— Begin Provided material —

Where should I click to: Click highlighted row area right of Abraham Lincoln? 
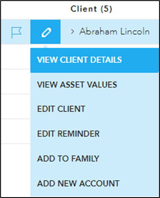[x=154, y=32]
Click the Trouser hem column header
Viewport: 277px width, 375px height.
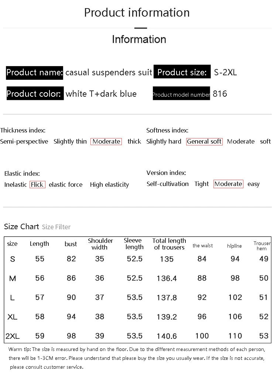(x=262, y=246)
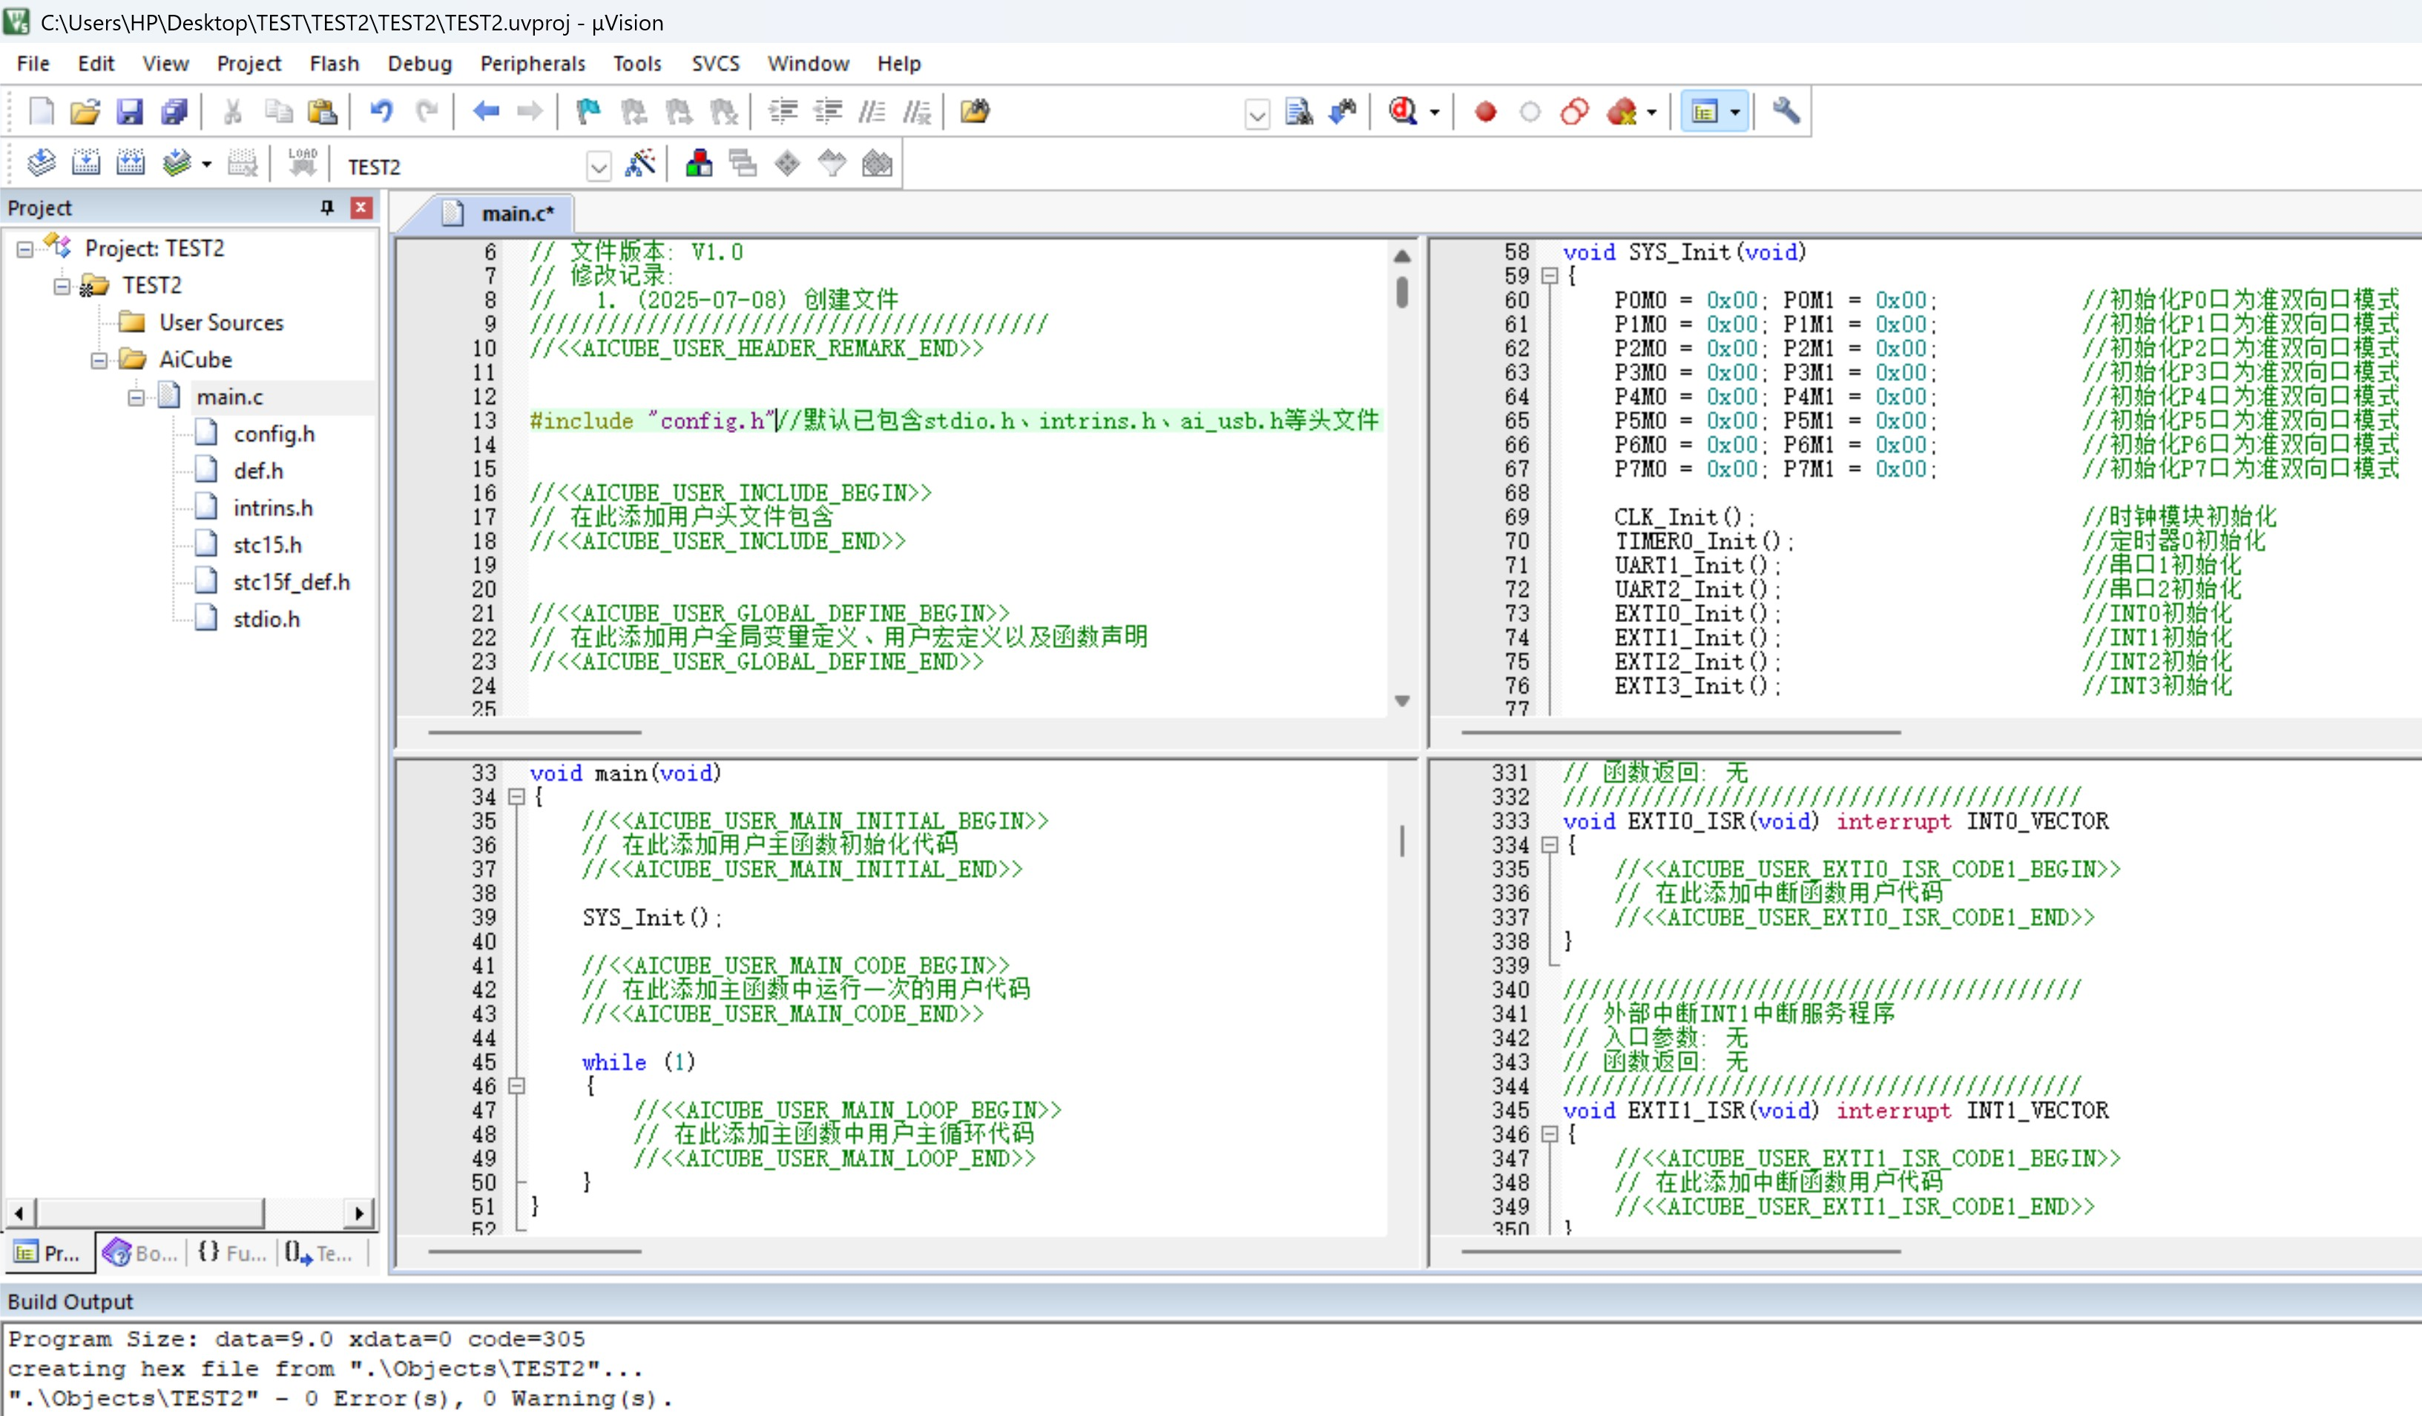Select stc15f_def.h in project tree
Image resolution: width=2422 pixels, height=1416 pixels.
(x=290, y=582)
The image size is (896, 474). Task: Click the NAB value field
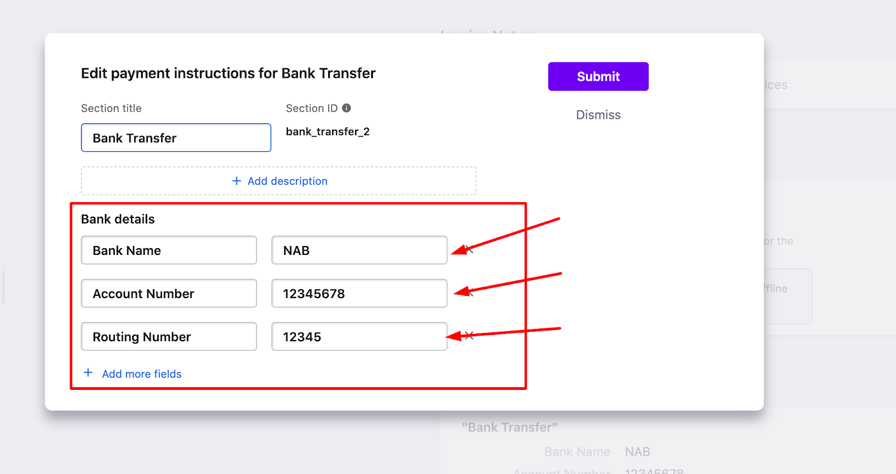pyautogui.click(x=359, y=250)
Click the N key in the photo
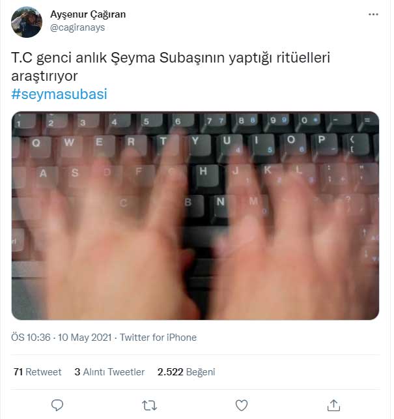The image size is (394, 419). coord(221,205)
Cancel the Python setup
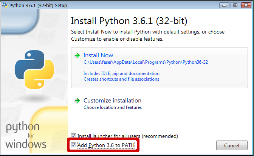254x156 pixels. pyautogui.click(x=232, y=145)
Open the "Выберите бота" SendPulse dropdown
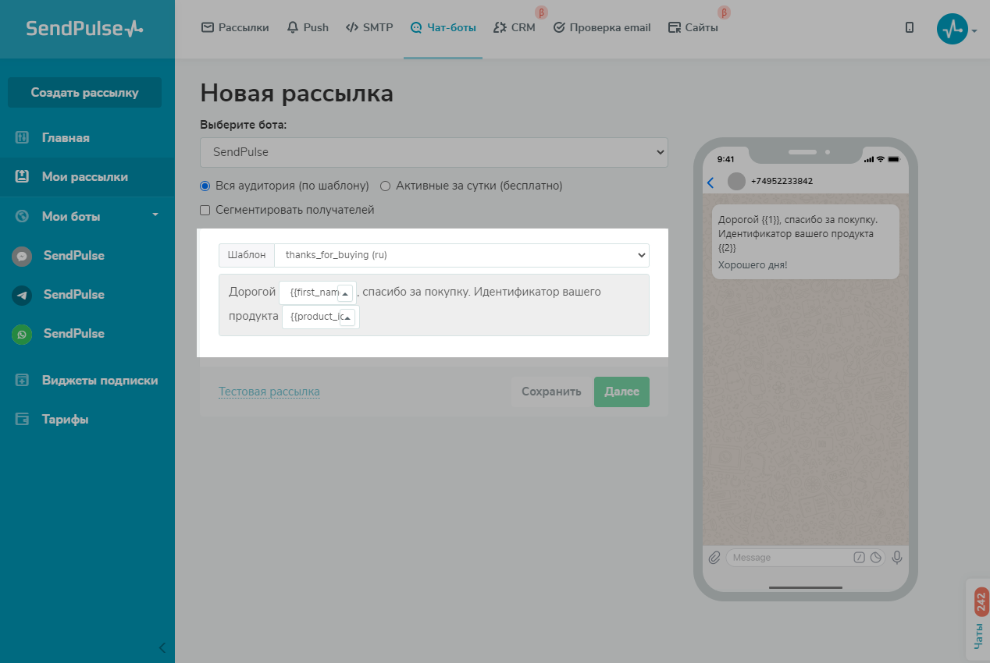Viewport: 990px width, 663px height. click(433, 152)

— End Provided material —

* The request *
Format the material above as a JSON array of strings, one string per line, skipping blank lines and leaving out the pictures.

* Full output *
[
  "Where should I click to: Click highlighted row area right of Abraham Lincoln? ",
  "[x=154, y=32]",
  "Click the Trouser hem column header",
  "Viewport: 277px width, 375px height.",
  "(x=262, y=246)",
  "Select stc15f_def.h in project tree",
  "Image resolution: width=2422 pixels, height=1416 pixels.",
  "(x=290, y=582)",
  "The image size is (896, 474). Task: Click the NAB value field",
  "pyautogui.click(x=359, y=250)",
  "Click the N key in the photo",
  "The image size is (394, 419). coord(221,205)",
  "Cancel the Python setup",
  "254x156 pixels. pyautogui.click(x=232, y=145)",
  "Open the \"Выберите бота\" SendPulse dropdown",
  "Viewport: 990px width, 663px height. click(433, 152)"
]